Geography's The Fuck - JasonPunyon
http://jasonpunyon.com/blog/2013/01/20/geographys-the-fuck/

======
simonsarris
This is tough to comment on because it feels a bit loaded. I think this is an
important post in its own right, something we should all be talking about, but
at the same time I think its somewhat tangentially related to what raganwald
was ranting about. (I'll try to comment evenly with my personal experience to
tie them together, sorry about the horn-toot in the process.)

I totally agree that the importance of geography is only occasionally touched
upon, usually when working-from-home topics arise.

But it's crucial.

I know a lot about canvas. I'm the top answer-er on StackOverflow for Canvas
and HTML5 tags. By _far_. I love it, I love helping people. Because of this I
get emails weekly from people with various issues and I try to reply to them
as best I can. Job offers come in too, from uh, one corner of the globe (a
little place called California). I reject all of them out of hand[1] because
they reject me out of hand, because I won't move.

It might sound like I'd work somewhere special or prestigious (do they still
say that about companies?), but I don't.

 _I'm a person before I'm a programmer._ And I always will be. And I have a
family and friends and a home in New Hampshire and I want to stay here, even
if that means staying with my teeny tiny less-than-ten-person company. And I
probably get paid a pittance of what I might get paid out in CA (chuckles were
had when I last mentioned my salary on the phone).

But I walk seven minutes to work every day. And lunches are paid, and I feel
relaxed and at home, and at noon I can go home (paid lunches, no clock) and
cook eggs and swing by the cafe to find fresh coffee and see the faces Jed and
Emily and Sam and Alyssa and all the others that I know and love. Just seeing
some of the same people every day, people I've known for years, brings me
immense joy.

I'm not curing cancer, but at the end of the day I do feel accomplished and
refreshed and loved by coworkers and friends in my tiny little world.

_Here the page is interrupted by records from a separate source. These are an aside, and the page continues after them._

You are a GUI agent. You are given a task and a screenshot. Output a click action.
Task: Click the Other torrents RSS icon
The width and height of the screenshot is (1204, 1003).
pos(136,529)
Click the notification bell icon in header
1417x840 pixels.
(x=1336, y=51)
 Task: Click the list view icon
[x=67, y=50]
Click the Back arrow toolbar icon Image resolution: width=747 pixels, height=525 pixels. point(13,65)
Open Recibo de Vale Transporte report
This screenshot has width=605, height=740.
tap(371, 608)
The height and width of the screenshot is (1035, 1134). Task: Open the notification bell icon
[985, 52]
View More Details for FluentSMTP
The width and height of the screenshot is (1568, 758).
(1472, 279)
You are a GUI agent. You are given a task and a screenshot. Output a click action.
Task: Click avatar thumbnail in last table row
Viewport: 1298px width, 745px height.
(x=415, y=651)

Well. I think I've sort of lost the point I was getting at in my own head.
Anyway, suggesting people merely uproot their lives seems like the height of
insanity, and while many a brave soul do it, I don't think I ever could, not
even for cancer-curin'.

[1] One company to date has said that not-relocating my entire life is OK with
them.

------
SCdF
I can only speak from my perspective, but the main reason I'd only click on
ones that are near me is because I live in NZ, and there is little point me
seeing a bunch of jobs in the valley, unless they're big fans of people
working from home in vastly differing timezones.

(move to the states you say? I'm not a fan of your bread. Sorry.)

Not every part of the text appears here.